| SUPPLIED PASSAGE |
◇ ◇ ◇ ◇ ◇ ◇ ◇
Matching yourself with the world of work.
So you're trying to decide on a career? Good luck. With some 35,000 job titles to choose from, it won't be easy. You will probably never seriously consider more than a dozen or so of these careers. Nevertheless, making a wise choice among even this small number will depend on many imponderables, not the least of which is just plain luck.
Effective counseling and up-to-date information can narrow the uncertainties in this process. But whether career guidance be informal talks with parents or friends or a formal in-school guidance course, the objective is the same--to match personal talents and goals with those demanded by a given field of work.
Knowing, for example, whether there are part-time opportunities in an occupation or knowing that a job does--or does not--require working with people or physical stamina can be important. And the degree of employment growth or competition in a field may affect whether you get a job in it or how fast you advance.
The following guide was designed to help you compare these types of job characteristics with your interests and skills. Listed and defined are 17 occupational characteristics and requirements that are matched in the chart that follows with 200 occupations chosen from the 1986-87 Occupational Outlook Handbook.
◇ ◇ ◇ ◇ ◇ ◇ ◇
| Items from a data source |
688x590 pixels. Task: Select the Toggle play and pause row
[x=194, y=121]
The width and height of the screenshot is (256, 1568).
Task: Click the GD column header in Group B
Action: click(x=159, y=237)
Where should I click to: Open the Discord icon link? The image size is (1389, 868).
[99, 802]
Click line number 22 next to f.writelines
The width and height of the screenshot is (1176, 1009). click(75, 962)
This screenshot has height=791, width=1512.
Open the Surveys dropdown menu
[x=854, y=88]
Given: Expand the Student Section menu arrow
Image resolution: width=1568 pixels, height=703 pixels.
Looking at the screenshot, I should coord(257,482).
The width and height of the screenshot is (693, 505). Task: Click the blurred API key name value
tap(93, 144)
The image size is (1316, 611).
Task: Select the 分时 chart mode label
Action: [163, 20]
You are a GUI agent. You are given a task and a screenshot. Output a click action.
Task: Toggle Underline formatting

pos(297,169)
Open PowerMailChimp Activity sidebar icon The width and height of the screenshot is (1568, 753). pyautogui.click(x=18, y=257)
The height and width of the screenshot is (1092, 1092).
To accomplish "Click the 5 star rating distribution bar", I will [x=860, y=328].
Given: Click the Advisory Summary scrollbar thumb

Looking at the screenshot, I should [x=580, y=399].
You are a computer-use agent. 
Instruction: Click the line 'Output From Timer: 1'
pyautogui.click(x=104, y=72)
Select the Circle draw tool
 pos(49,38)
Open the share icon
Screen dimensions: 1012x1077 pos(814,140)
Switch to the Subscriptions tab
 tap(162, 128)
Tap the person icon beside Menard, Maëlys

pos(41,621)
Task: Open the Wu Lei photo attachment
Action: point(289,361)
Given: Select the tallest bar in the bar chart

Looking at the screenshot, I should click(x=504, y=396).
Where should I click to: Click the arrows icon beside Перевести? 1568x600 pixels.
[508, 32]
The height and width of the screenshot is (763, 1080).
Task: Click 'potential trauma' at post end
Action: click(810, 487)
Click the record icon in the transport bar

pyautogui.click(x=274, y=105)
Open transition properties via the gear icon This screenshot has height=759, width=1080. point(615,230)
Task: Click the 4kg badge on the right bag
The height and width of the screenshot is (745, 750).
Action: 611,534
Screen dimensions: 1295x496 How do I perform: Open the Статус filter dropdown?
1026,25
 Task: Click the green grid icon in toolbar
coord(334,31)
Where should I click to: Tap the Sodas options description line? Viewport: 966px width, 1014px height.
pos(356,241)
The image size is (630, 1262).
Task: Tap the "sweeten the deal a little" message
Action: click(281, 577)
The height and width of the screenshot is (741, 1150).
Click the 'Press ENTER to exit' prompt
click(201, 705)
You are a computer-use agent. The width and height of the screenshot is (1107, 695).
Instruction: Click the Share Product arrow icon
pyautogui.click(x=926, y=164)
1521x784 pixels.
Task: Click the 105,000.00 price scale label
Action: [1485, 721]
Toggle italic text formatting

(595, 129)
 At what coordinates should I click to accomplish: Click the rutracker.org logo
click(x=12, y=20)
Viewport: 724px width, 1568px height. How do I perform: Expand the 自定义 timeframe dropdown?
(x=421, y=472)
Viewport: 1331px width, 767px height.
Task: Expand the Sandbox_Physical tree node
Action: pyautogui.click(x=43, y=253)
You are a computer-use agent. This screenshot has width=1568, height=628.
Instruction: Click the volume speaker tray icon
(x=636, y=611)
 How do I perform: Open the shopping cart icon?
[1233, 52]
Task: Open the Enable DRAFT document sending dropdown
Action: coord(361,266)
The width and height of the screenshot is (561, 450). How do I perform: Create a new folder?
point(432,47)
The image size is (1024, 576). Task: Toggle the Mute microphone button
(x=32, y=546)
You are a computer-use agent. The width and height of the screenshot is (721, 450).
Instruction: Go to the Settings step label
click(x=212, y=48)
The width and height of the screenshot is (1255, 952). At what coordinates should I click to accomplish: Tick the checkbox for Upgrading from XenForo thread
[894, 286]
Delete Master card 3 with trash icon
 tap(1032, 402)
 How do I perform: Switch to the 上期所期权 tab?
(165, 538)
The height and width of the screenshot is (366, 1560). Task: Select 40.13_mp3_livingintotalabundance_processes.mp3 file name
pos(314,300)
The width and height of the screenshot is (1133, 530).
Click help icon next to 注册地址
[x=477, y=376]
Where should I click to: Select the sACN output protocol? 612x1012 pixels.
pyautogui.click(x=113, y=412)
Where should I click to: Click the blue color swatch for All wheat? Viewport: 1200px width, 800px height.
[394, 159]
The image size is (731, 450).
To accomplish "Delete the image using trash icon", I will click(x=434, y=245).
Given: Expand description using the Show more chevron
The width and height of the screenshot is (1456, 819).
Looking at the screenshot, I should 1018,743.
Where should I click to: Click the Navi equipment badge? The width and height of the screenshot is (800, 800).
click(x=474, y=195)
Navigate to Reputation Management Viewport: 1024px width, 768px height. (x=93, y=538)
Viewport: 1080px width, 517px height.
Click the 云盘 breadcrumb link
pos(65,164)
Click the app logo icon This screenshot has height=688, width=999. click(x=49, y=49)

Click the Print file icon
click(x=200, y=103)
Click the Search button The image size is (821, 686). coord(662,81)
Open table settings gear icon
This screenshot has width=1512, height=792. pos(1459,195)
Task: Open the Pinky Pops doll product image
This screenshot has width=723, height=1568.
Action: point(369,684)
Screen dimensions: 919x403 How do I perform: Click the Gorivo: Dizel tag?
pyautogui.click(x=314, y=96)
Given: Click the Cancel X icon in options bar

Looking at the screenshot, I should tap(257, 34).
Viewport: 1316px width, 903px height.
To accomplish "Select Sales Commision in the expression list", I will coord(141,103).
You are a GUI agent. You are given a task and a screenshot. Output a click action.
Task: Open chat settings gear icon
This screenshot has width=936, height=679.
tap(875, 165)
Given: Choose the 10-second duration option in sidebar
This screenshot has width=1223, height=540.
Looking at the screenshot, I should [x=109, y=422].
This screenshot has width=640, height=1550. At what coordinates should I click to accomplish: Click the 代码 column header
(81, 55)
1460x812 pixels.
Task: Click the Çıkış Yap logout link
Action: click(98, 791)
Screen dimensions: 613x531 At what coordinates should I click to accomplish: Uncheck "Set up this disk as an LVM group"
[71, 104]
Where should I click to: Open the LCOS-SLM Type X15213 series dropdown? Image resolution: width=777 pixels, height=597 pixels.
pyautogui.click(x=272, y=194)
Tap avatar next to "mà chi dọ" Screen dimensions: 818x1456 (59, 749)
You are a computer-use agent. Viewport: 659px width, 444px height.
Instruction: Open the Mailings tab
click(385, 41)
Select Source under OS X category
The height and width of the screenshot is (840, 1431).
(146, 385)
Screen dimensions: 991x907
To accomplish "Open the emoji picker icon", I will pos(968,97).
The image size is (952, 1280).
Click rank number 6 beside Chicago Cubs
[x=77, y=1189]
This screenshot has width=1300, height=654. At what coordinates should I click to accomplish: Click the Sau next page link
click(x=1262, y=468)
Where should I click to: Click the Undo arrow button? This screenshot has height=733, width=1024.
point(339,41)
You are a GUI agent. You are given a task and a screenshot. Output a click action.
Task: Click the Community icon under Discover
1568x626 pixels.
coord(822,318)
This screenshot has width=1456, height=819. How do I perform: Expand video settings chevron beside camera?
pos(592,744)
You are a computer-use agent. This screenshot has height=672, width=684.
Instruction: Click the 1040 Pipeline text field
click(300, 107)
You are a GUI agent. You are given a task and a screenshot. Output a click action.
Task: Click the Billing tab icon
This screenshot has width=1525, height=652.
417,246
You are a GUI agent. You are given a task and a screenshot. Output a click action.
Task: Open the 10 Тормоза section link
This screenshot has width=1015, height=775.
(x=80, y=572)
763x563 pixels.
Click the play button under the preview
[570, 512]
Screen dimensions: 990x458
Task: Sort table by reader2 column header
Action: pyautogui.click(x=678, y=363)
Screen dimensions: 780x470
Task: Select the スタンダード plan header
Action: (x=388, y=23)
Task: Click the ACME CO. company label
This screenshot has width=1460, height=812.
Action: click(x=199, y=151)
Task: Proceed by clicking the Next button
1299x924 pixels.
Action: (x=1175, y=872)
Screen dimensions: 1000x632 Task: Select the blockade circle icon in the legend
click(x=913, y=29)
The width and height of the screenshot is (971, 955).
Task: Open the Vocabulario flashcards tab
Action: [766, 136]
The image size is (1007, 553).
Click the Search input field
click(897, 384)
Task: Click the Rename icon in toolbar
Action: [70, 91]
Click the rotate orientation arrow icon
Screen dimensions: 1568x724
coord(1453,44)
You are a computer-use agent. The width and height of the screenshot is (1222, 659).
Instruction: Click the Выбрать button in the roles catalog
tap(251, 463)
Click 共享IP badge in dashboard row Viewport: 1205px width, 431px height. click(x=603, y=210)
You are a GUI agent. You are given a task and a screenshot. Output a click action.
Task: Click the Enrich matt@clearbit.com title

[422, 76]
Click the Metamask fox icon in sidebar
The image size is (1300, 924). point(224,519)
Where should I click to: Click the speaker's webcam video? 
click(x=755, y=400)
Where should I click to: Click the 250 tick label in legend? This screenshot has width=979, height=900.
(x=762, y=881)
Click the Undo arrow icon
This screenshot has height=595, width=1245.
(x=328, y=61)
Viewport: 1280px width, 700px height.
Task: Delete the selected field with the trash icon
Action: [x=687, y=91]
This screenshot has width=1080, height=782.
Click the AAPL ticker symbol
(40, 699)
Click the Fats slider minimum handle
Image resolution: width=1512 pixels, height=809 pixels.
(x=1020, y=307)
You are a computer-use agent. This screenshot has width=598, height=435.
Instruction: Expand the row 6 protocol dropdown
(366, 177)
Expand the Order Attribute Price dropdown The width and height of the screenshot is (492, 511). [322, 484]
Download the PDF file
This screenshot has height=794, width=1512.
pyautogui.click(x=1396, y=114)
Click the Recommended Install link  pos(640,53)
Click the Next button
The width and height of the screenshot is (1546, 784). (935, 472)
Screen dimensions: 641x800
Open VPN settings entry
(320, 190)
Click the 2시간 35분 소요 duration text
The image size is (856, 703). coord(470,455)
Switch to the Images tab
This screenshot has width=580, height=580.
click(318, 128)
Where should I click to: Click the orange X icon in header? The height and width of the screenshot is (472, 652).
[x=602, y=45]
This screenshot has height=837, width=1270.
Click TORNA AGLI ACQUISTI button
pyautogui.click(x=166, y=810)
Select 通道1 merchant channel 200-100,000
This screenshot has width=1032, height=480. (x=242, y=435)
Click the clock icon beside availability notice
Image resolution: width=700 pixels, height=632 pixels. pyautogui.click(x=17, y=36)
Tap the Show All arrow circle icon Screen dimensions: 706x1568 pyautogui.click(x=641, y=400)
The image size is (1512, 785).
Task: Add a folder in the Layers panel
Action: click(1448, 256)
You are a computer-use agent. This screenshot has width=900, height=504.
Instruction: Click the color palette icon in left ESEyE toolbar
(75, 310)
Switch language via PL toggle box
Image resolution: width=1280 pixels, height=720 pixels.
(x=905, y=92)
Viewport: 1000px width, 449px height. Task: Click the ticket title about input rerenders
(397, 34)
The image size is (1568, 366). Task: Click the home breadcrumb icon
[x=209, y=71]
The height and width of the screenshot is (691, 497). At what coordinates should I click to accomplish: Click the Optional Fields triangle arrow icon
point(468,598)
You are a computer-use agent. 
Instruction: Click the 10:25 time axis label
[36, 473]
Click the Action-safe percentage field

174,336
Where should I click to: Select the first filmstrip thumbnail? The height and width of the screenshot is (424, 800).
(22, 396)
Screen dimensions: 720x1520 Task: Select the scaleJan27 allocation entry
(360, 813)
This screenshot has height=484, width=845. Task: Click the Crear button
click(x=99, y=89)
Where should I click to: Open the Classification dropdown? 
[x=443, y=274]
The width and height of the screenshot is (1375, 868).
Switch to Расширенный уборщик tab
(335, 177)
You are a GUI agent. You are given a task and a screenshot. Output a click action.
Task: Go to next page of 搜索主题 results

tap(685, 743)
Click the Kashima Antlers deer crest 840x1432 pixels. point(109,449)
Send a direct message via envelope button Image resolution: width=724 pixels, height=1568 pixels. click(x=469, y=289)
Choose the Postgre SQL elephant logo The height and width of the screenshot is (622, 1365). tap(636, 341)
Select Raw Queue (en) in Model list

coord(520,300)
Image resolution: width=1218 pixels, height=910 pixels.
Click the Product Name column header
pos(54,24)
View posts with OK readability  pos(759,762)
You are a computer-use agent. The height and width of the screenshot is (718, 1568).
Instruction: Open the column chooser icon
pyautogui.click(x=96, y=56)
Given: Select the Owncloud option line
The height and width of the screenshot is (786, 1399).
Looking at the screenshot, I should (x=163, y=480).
◇ ◇ ◇ ◇ ◇ ◇ ◇
| TASK A |
Please quote the career-choice text word for word, starting with the words "Knowing, for example, whether" and ending with the words "fast you advance.".
| TASK B |
Extend the career-choice text by continuing it from its last sentence.

| FINAL ANSWER A |
Knowing, for example, whether there are part-time opportunities in an occupation or knowing that a job does--or does not--require working with people or physical stamina can be important. And the degree of employment growth or competition in a field may affect whether you get a job in it or how fast you advance.

| FINAL ANSWER B |
The table can be used in at least three ways. First, if you already have some idea of which occupation you wish to enter, you can use the table to find out the general characteristics of that occupation. Second, if you've decided on a general field of work--such as health or sales-- but not on a particular occupation, the table can help you learn about the different jobs in that field. Third, if you haven't thought much about occupations, but you do know what skills you have, the table can introduce you to several occupations you might be good at.
One note of caution: The chart can be helpful in organizing occupational information, but it is intended only as a general exploratory tool. Before you eliminate an occupation from consideration because of a single characteristic, you should realize that the job characteristics presented in the table refer only to a typical job in the occupation.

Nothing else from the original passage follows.